The American Institute of CPAs’ Digital Assets Working Group has released a practice aid to offer guidance on how to account for and audit digital assets such as Bitcoin and other forms of cryptocurrency.
The assets are defined broadly as digital records, made using cryptography for verification and security purposes, on a distributed ledger. The practice aid covers six key areas:
1. Classification and Measurement When an Entity Purchases Crypto Assets
2. Recognition and Initial Measurement When an Entity Receives Digital Assets that are Classified as Indefinite-Lived Intangible Assets
3. Accounting for Digital Assets Classified as Indefinite-Lived Intangible Assets
4. Measurement of Cost Basis of Digital Assets that are Classified as Indefinite-Lived Intangible Assets
5. Derecognition of Digital Asset Holdings that are Classified as Indefinite-Lived Intangible Assets
6. Recognition of Digital Assets When an Entity Uses a Third-Party Hosted Wallet Service
The working group plans to add more material on auditing to the document early next year as the cryptocurrency market rapidly evolves. “This nonauthoritative guidance will be updated with additional content regularly, as topics are finalized, and posted to aicpa.org,” said Diana Krupica, emerging assurance technology lead manager at the AICPA, in a statement earlier this month. “Content related to auditing of digital assets is expected to be added to the Practice Aid in early 2020.”
“I don’t know that blockchain is going to necessarily make things easier for auditors,” said Amy Steele, an audit and assurance partner at Deloitte & Touche LLP and co-chair of the AICPA Digital Assets Working Group, and a member of the Center for Audit Quality Emerging Technologies Task Force. “I do think it’s going to impact the audit profession and change things. With the use cases within an audit firm, a number of firms are looking at how blockchain can be used within the firm to synthesize the data that we have. I would say that’s still more within the ideation phase rather than the implementation phase.”

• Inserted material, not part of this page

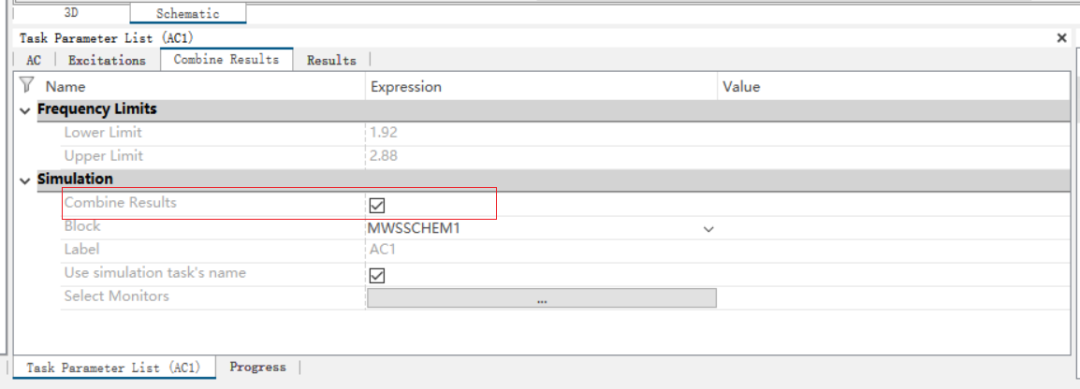Click the Select Monitors ellipsis button
1080x389 pixels.
click(x=541, y=298)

The AICPA cautioned that digital assets and the underlying technology are changing rapidly, so the questions, examples, challenges, risks, considerations, and potential procedures listed in the practice aid shouldn’t be considered exhaustive.
“This represents a great first step in addressing some of the most frequent accounting questions that people have been asking,” said Matthew Schell, co-chair of the AICPA Digital Assets Working Group and a partner at Crowe LLP, in a statement. “While we haven’t solved everything, we are making progress in providing needed guidance.”